— Data supplied —

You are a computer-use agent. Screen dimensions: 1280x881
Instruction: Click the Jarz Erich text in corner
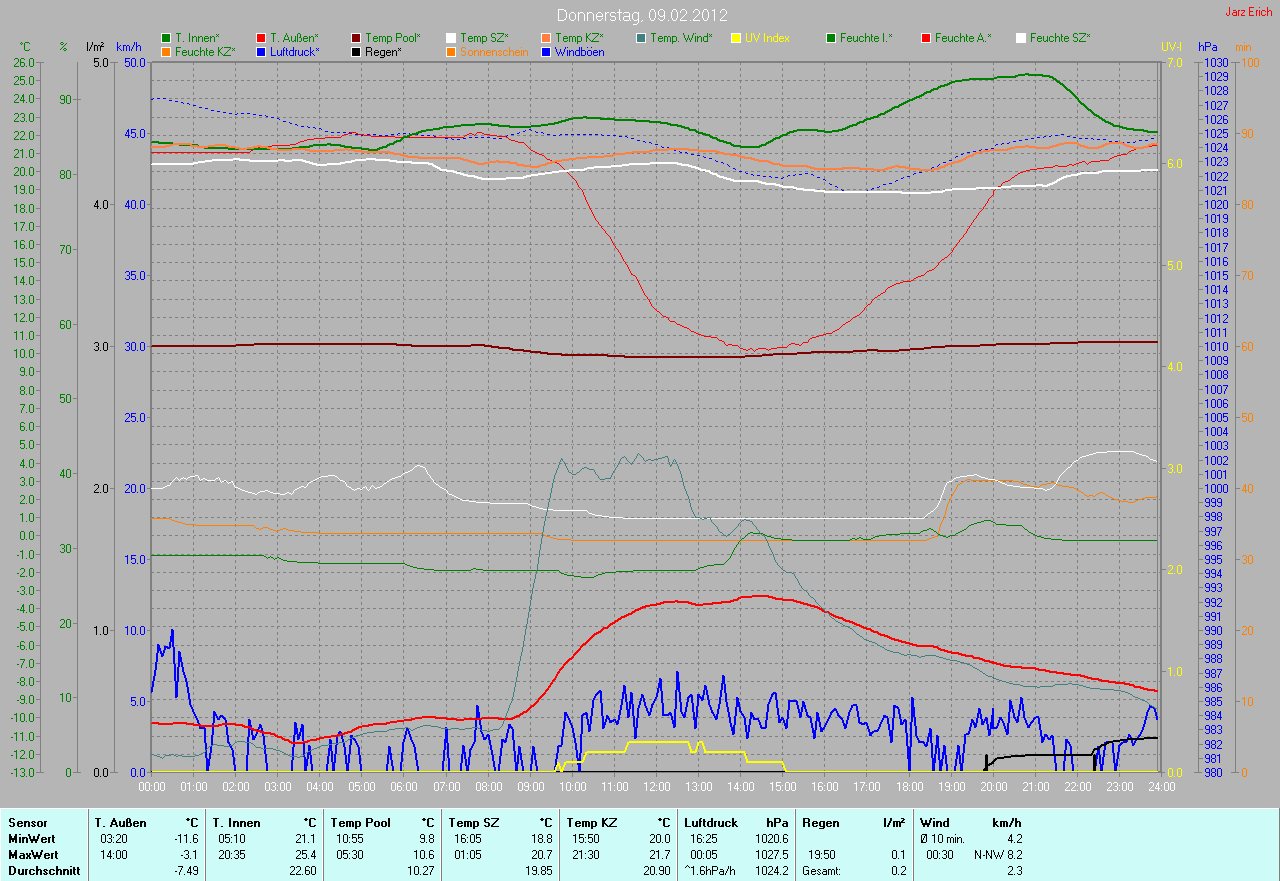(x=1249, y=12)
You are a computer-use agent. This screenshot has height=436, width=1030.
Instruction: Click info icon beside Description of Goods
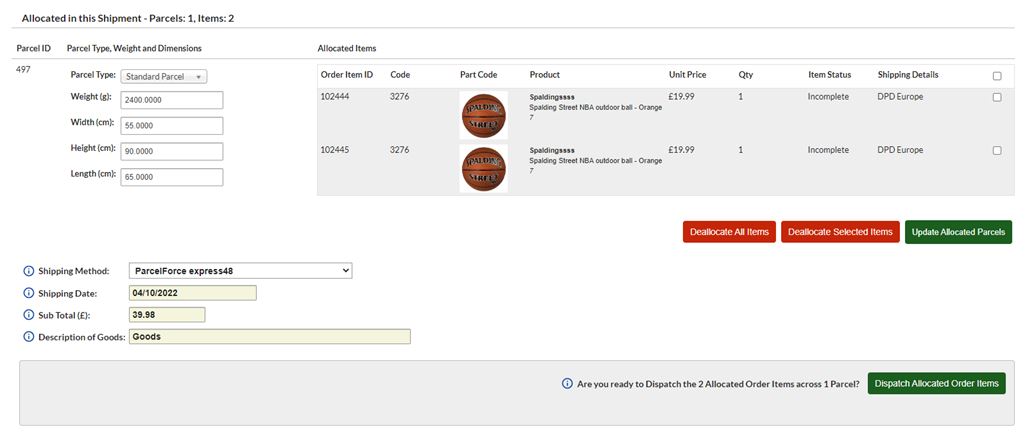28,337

— Work request —
Before printing anything, remove the pictures; then print all the records exactly.

— Result of the task —
You are a computer-use agent. Screen dimensions: 1280x881
Instruction: Click the Jarz Erich text in corner
(x=1249, y=12)
You are a computer-use agent. This screenshot has height=436, width=1030.
Instruction: Click info icon beside Description of Goods
28,337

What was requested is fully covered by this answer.